In this notebook, we use a small transformer (Helsinki-NLP/opus-mt-fr-en) to translate from French to English.
Load model
from transformers import AutoTokenizer, AutoModelForSeq2SeqLM
model_name = "Helsinki-NLP/opus-mt-fr-en"
tokenizer = AutoTokenizer.from_pretrained(model_name)
model = AutoModelForSeq2SeqLM.from_pretrained(model_name)
/Users/simon/Dev/CS-394/.venv/lib/python3.13/site-packages/transformers/models/marian/tokenization_marian.py:175: UserWarning: Recommended: pip install sacremoses.
warnings.warn("Recommended: pip install sacremoses.")
Tokenize
french_text = "Bonjour, comment allez-vous?"
input_ids = tokenizer.encode(french_text, return_tensors="pt")
print(input_ids[0])
print("Tokens:", tokenizer.convert_ids_to_tokens(input_ids[0]))
tensor([8703, 2, 1027, 5682, 21, 682, 54, 0])
Tokens: ['▁Bonjour', ',', '▁comment', '▁allez', '-', 'vous', '?', '</s>']
# @title Demonstrate contextual vectors using the encoder
# French: "Bonjour , comment allez - vous ?"
# ↓ ↓ ↓ ↓ ↓ ↓ ↓
# Encoder: [v1] [v2] [v3] [v4] [v5][v6][v7] ← 7 vectors, each 512-dim
# └─────────────────────────────────┘
encoder = model.get_encoder()
encoder_output = encoder(input_ids)
print("Encoder output shape:", encoder_output.last_hidden_state.shape)

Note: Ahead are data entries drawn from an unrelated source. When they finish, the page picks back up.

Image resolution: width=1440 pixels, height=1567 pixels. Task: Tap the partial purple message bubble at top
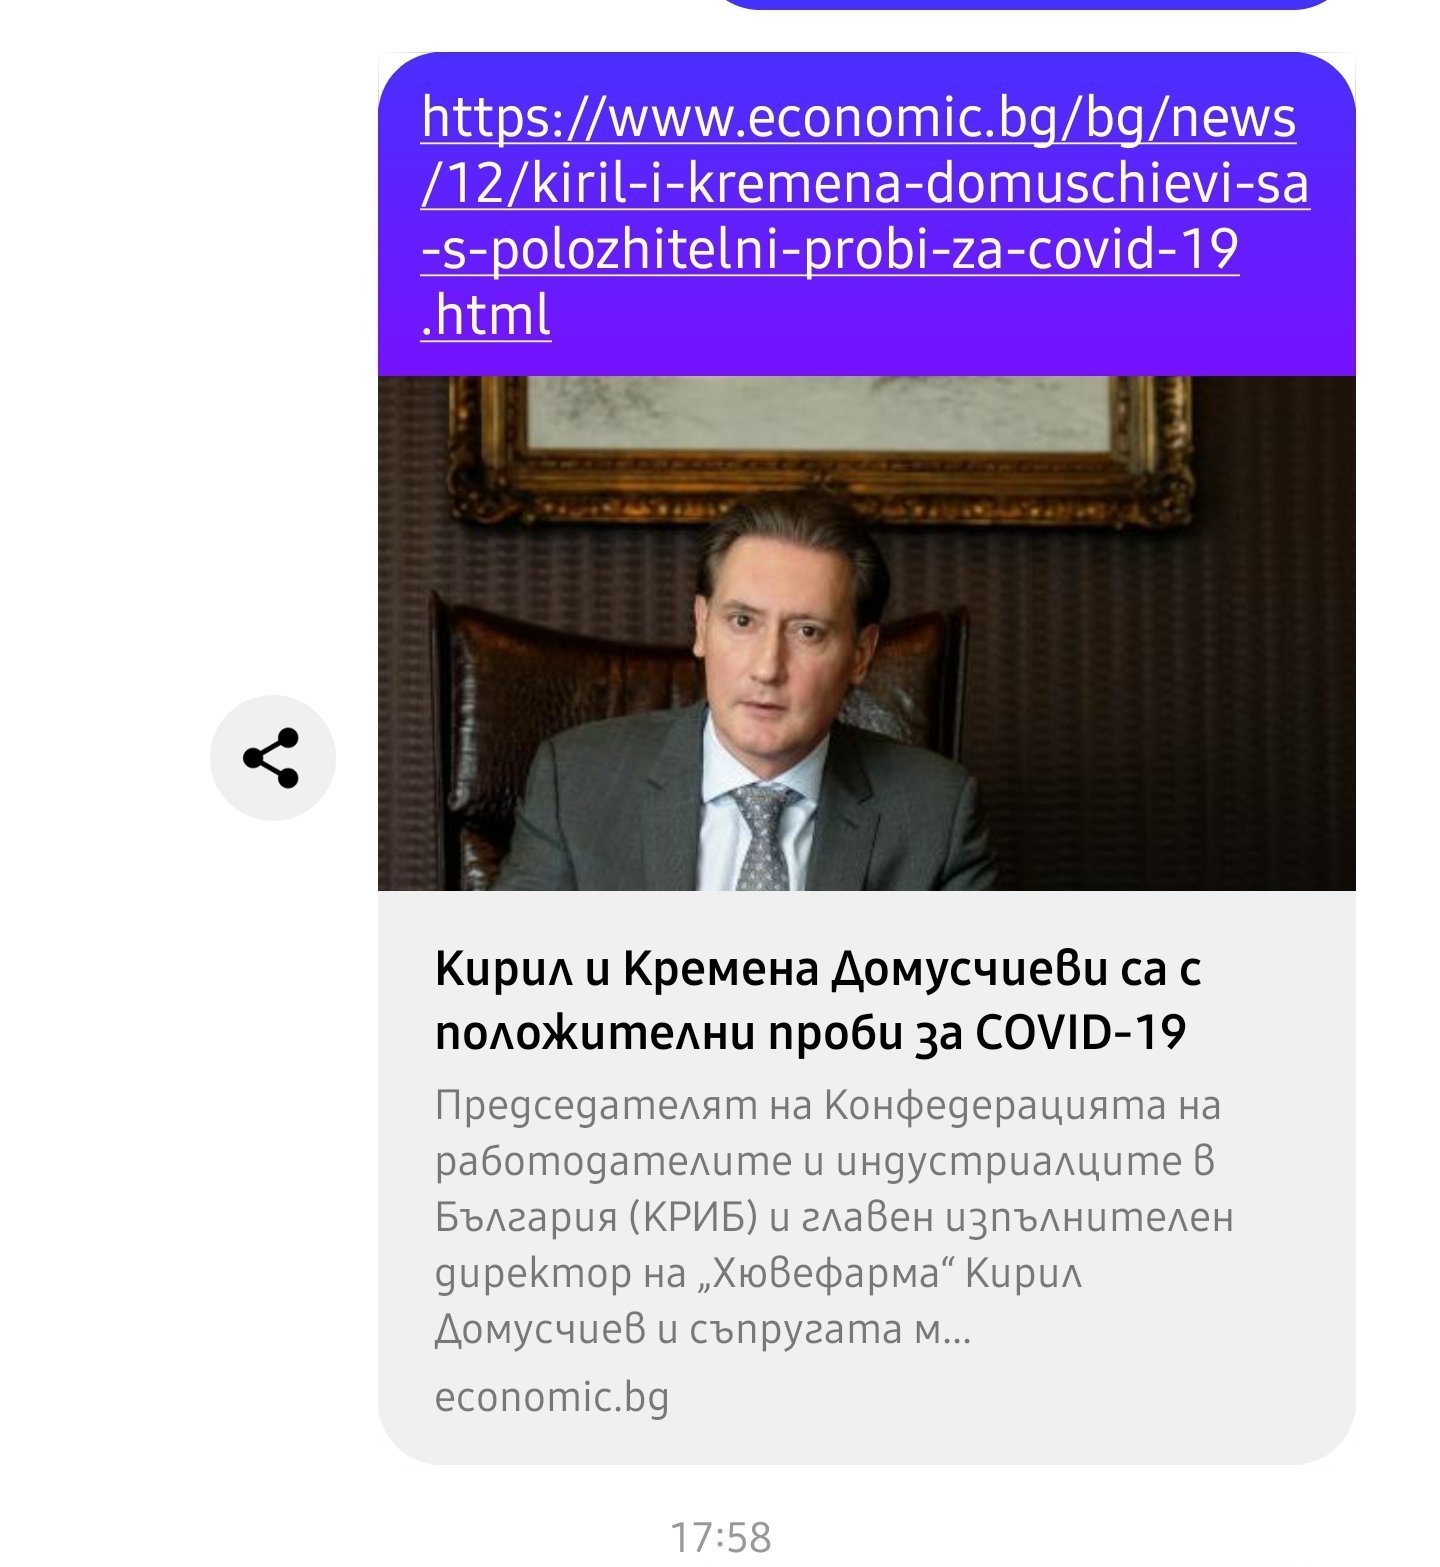(x=1027, y=5)
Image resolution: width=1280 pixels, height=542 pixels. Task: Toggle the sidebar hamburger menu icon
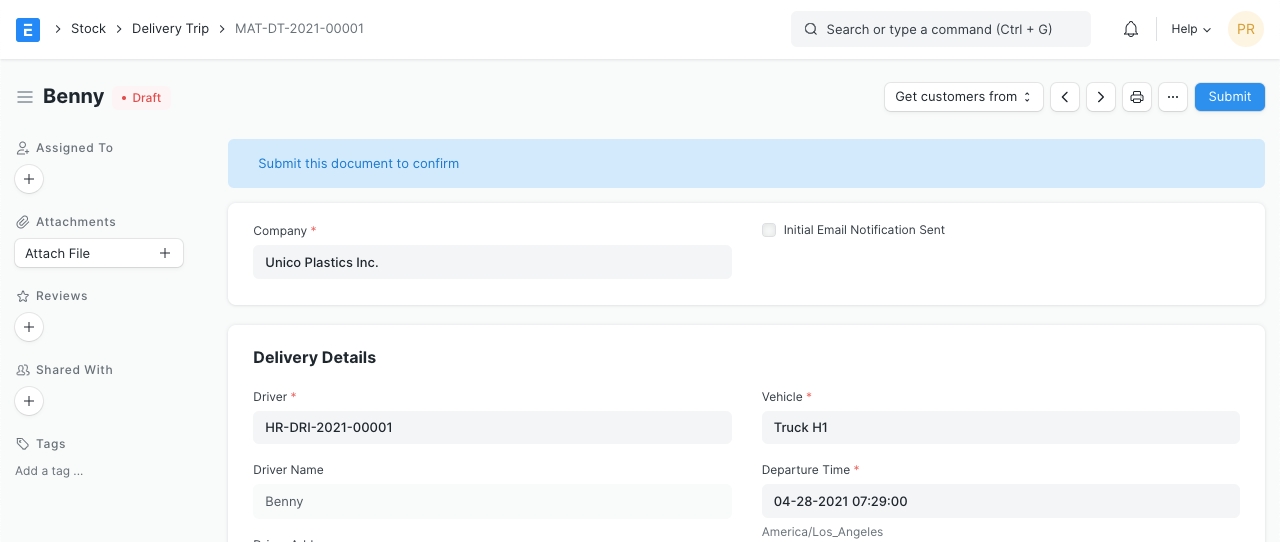tap(25, 97)
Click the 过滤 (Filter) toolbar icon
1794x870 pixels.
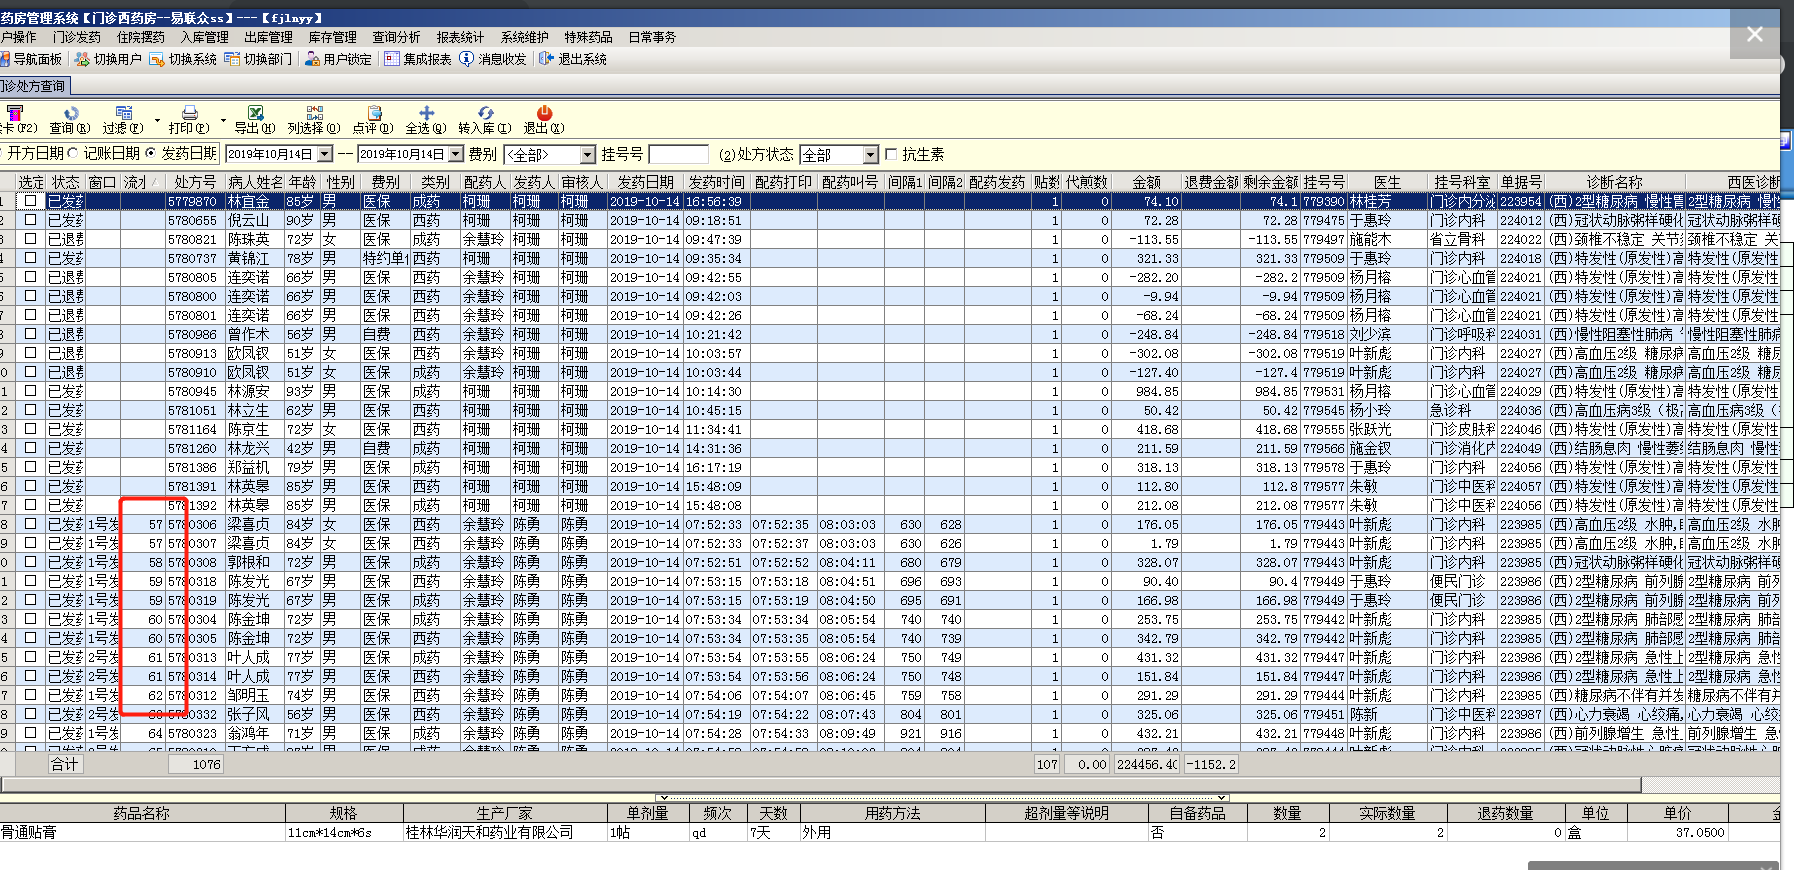coord(123,114)
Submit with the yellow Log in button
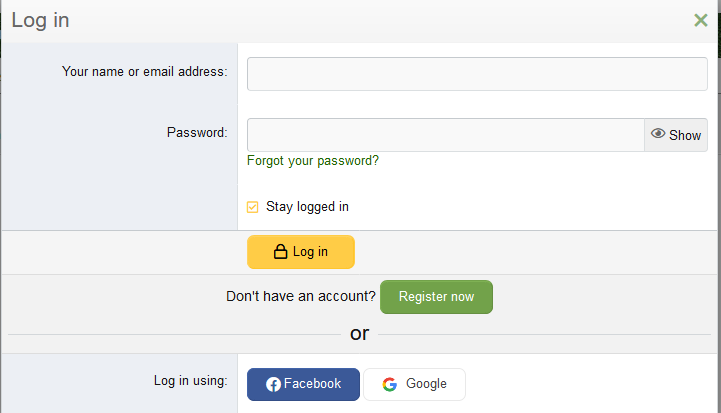The image size is (721, 413). coord(301,252)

print("Encoder output:", encoder_output)
Encoder output shape: torch.Size([1, 8, 512])
Encoder output: BaseModelOutput(last_hidden_state=tensor([[[-0.3943, 0.4660, 0.0190, ..., -0.5069, 0.2120, -0.3190],
[ 0.0957, 0.0780, 0.1918, ..., -0.0854, 0.2138, 0.1528],
[-0.6160, 0.0295, 0.1918, ..., -0.3886, 0.0770, 0.2311],
...,
[-0.1839, -0.3798, 0.1832, ..., -0.0041, -0.3633, -0.5455],
[ 0.0153, 0.0264, 0.1122, ..., 0.1966, -0.3027, -0.3659],
[-0.0484, 0.0147, 0.0078, ..., -0.1359, -0.0295, -0.0799]]],
grad_fn=<NativeLayerNormBackward0>), hidden_states=None, attentions=None)
Decode back to tokens to complete the translation
english_text = tokenizer.decode(output_ids[0], skip_special_tokens=True)
print("Translation:", english_text)
Translation: Hello, how are you?